Few foreigners are willing to do the legwork, which helps explain why Africa gets around 5% of the world’s foreign direct investment and accounts for less than 1% of the market capitalisation of its listed companies. Stears, a nine-year-old Nigerian company, offers to go the extra mile. At the Nigerian bourse, one of its executives even cosied up to the stock exchange’s librarian, begging him (in the name of God) to release a USB drive where he was rumoured to store company details as a pastime.
The company’s co-founders dreamed up the idea in the mid-2010s while studying in London.“We saw Bloomberg and thought it was sexy,” recalls Preston Ideh, the chief executive. They initially copied the American company’s mix of news and data. Yet when subscriber growth turned out to be insufficient to support the media operation, they focused squarely on financial information.
Not all of it is as inaccessible as Nigerian stock-market secrets. But little is readily available. Stears analysts have, among other things, had a loose-lipped employee slip them a ballpark figure of an undisclosed deal; monitored podcasts with startup founders who might share a bit too much; reverse-engineered the website of Nigeria’s National Bureau of Statistics to scrape it for historical macroeconomic data; and even become citizens in countries where, as in Kenya, a domestic passport eases access to official repositories (and where hiring a local would cost more).

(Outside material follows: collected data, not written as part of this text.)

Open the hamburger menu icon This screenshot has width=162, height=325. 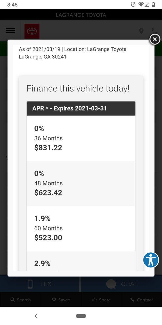point(10,30)
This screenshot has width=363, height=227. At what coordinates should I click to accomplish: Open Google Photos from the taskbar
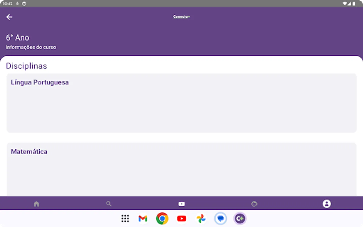click(x=201, y=218)
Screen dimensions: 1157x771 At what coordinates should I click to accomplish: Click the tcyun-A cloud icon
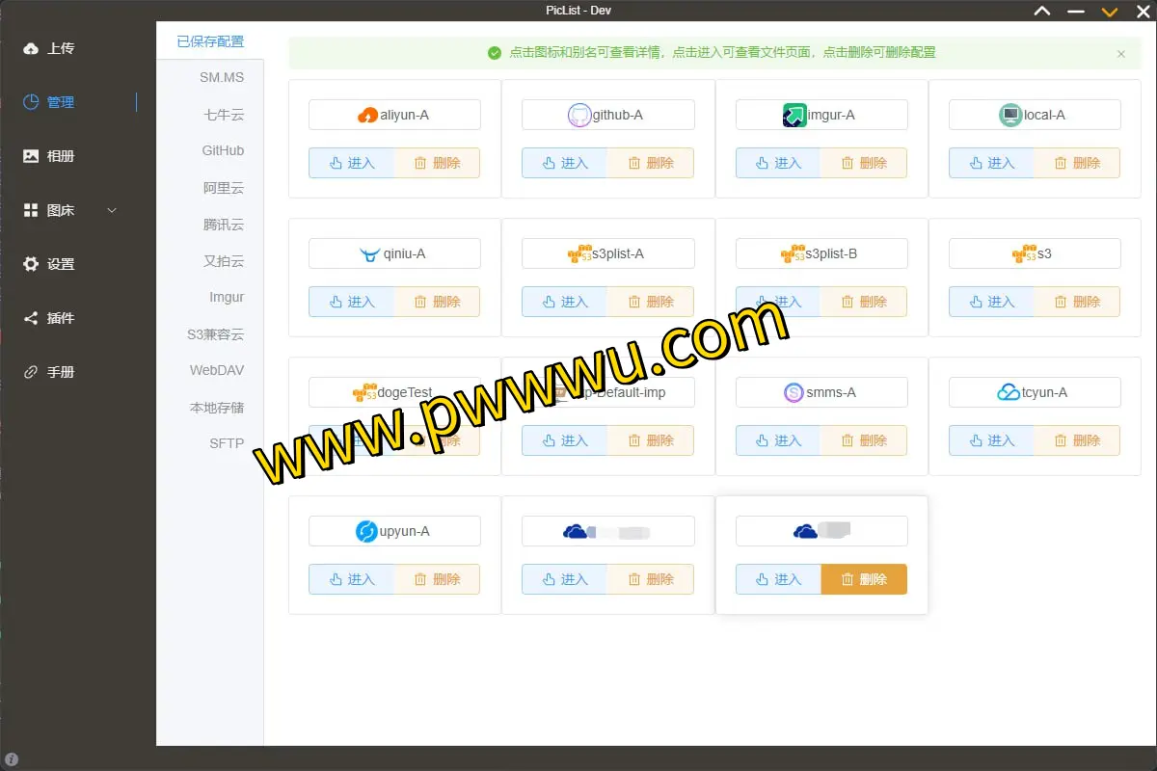pyautogui.click(x=1008, y=393)
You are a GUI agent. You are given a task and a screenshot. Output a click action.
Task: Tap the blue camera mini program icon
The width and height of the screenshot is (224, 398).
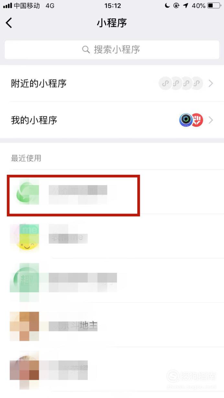[186, 120]
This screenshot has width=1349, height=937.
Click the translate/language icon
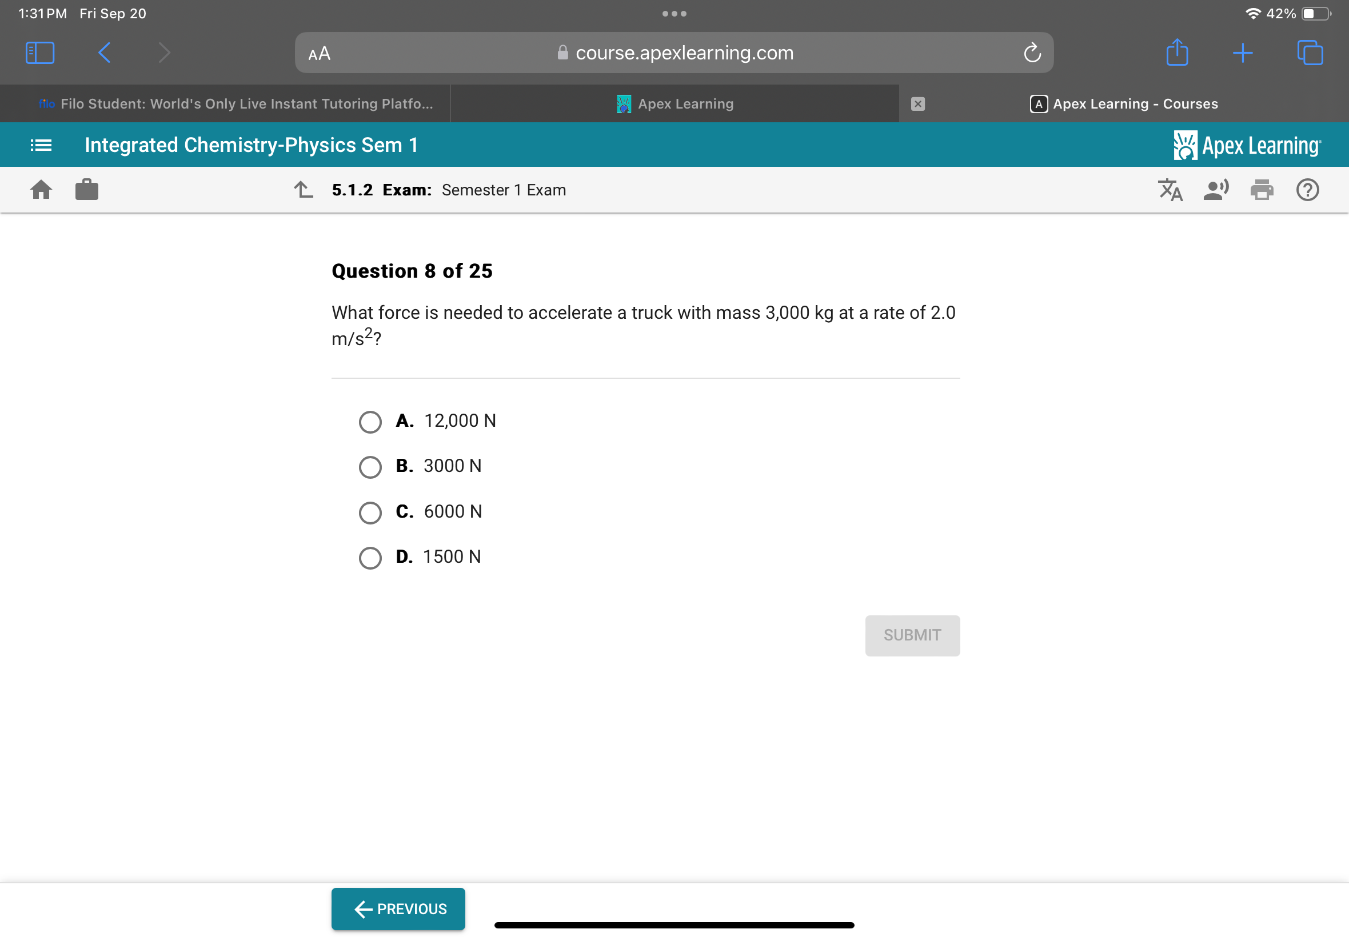[x=1170, y=190]
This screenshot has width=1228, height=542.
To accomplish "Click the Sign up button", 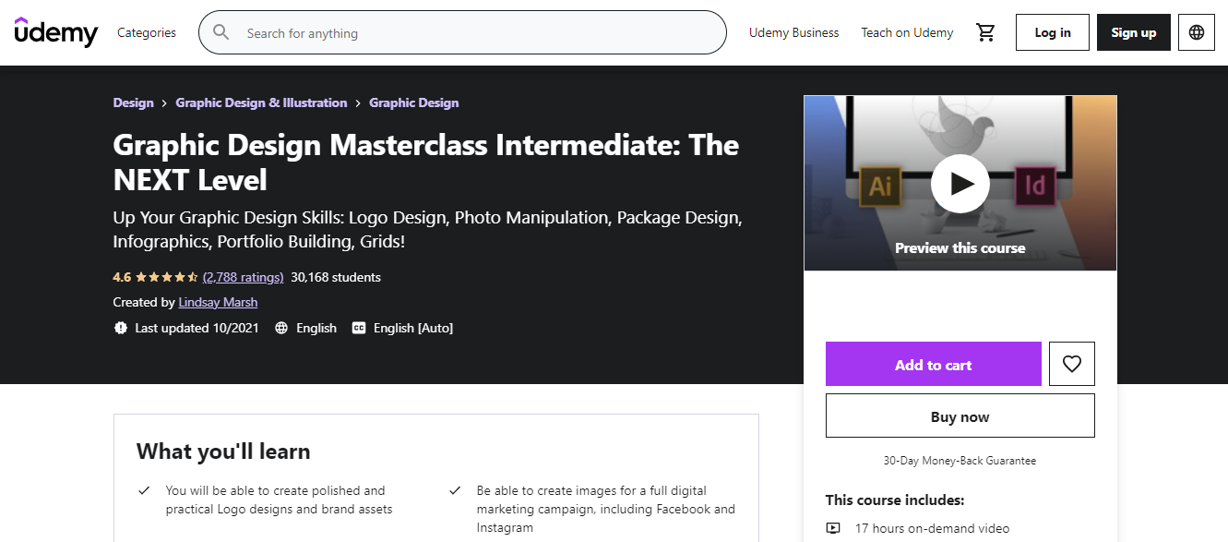I will click(x=1133, y=31).
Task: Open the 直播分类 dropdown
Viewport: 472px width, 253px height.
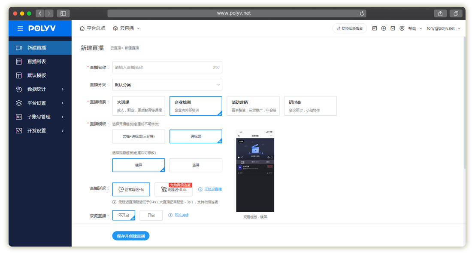Action: click(167, 85)
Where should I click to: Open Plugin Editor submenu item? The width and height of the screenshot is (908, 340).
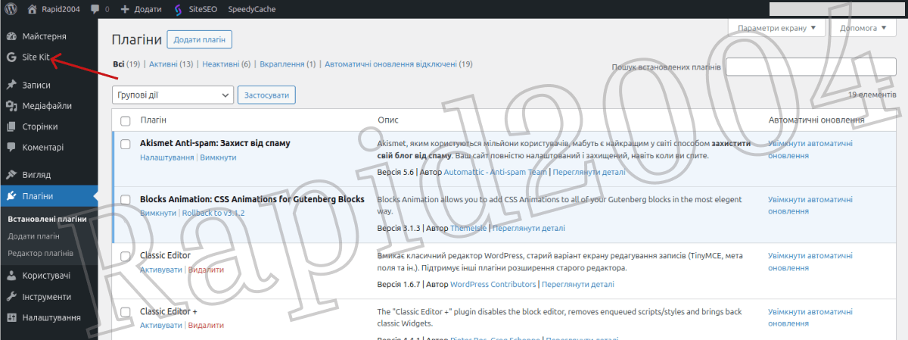point(40,253)
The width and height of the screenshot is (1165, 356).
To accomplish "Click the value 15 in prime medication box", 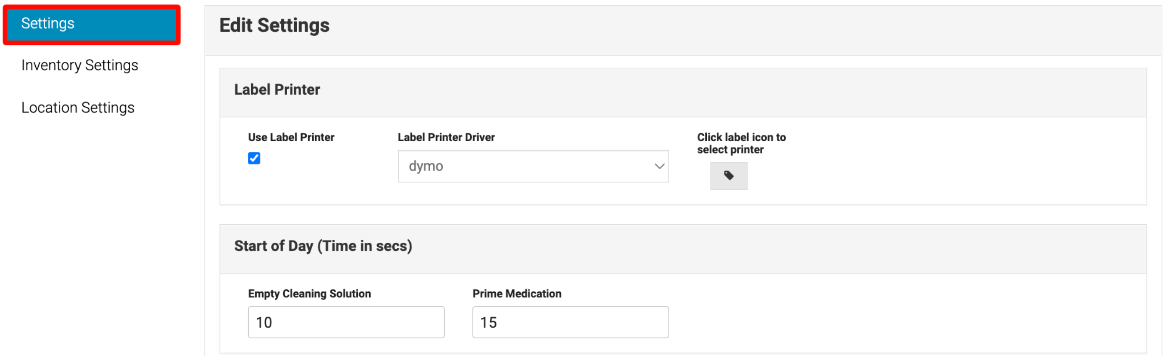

The firm can afford to go to such lengths because a lot of the data it gathers is for bespoke projects where customers such as the European Bank for Reconstruction and Development or private-equity firms interested in Africa’s sports-betting market pay up to $100,000 a pop. But further information, plus contacts collected in the process, feeds its digital platform, where the volume of data added increased fivefold last year. This is available to clients on a subscription basis similar to Bloomberg and other Western rivals such as S&P Global’s Capital IQ and PitchBook (from which Stears has poached staff).
Foreigners are increasingly interested in what Stears is offering. Its dollar revenue (a proxy for its non-Nigerian business) doubled in 2025 and made up 70% of its total licence fees, up from 18% in 2023. Over the same period the average annual licence fee paid by fund managers climbed from $2,500 to $9,500. This is still a bargain compared with $30,000 or so for a Bloomberg terminal.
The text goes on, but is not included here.